On the other hand, Lee Kong Chian School of Medicine sees this time as an opportunity to increase international collaboration and capitalize on its strong reputation as a research partner.
“LKCMedicine is a joint venture between NTU Singapore and Imperial College London, one of the world’s top medical schools. We have been working together in establishing the medical curriculum and focusing on various research areas like neuroscience and infectious diseases.
Moving into our second phase of development, we want to expand our international partnerships with other medical schools in different parts of the world,” said LKCMedicine Dean Prof. Joseph Sung.
Because its history, Hong Kong became a leading center of trade and finance between the East and the West and a melting pot of several cultures. Positioning itself as “the world city of Asia,” Hong Kong continues to attract international students looking for a world-class education in a diverse environment.
“There is an element of Hong Kong being an attractive place. It has this interesting blend of Chinese culture and the influence of the British educational system. Hong Kong also has a very distinct, inclusive and global atmosphere,” said Hong Kong University of Science and Technology President Wei Shyy.

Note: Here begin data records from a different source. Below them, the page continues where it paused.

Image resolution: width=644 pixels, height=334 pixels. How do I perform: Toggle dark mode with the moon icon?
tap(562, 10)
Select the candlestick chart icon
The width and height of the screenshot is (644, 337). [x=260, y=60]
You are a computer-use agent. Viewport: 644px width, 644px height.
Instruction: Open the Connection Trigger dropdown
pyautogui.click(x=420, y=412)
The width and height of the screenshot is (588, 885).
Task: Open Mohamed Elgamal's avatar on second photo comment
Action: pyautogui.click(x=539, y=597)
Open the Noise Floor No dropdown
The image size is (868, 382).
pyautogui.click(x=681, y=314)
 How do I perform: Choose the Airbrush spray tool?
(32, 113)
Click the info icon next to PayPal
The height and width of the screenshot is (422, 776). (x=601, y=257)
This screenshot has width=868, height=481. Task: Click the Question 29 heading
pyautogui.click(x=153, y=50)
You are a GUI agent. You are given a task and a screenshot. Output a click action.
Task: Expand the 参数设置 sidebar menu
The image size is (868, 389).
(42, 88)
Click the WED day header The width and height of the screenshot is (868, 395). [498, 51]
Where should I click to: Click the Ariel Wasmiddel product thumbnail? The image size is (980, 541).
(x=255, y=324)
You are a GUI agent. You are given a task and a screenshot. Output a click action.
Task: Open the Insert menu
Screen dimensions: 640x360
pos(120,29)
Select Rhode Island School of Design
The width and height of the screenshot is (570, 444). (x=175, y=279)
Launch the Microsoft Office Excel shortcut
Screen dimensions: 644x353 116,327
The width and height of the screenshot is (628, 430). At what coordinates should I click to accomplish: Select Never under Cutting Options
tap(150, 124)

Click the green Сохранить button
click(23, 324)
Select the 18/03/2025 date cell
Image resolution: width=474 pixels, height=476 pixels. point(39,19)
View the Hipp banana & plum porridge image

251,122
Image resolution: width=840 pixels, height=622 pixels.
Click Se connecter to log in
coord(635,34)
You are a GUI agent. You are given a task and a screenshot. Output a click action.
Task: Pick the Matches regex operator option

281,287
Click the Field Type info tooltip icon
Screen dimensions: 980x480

In neighboring Taiwan, the ministry of education stepped up efforts to attract more international students to partially address its decreasing birth rates. International students are vital in keeping Taiwan universities. To achieve that objective, universities have implemented changes to make their programs more inclusive.
“We are pushing very hard to make our university bilingual. The only reason is we want to draw more attention from foreign students and hopefully welcome them to Hualien County,” said National Dong Hwa University President Dr. Han-Chieh Chao.
Like other universities dealing with the SARS-COV2 global pandemic, Taiwanese universities had to adopt digitalization strategies, such as equipping all classrooms and laboratories with 5G Wi-Fi to be able to conduct lectures within the campus.
“We need to keep the university running and adapt to this new normal. So, we are establishing a so-called new era classroom where we can do physical teaching activities and conduct remote online teaching simultaneously,” explained Ming Chi University of Technology President Dr. Thu-Hua Liu.
Perhaps not on the radar of the typical international student, Brunei boasts an excellent education system funded by its multibillion crude oil and natural gas exports. Since gaining independence in 1984, the sultanate has ensured that higher education remains affordable.
“Our mission is to nurture socially responsible individuals with a deep respect for the Malay Islamic Monarchy. We are committed to building a global and entrepreneurial society that pursues innovation and industry-relevant capabilities,” said Universiti Teknologi Brunei Vice-Chancellor Dr. Hajah Zohrah binti Haji Sulaiman.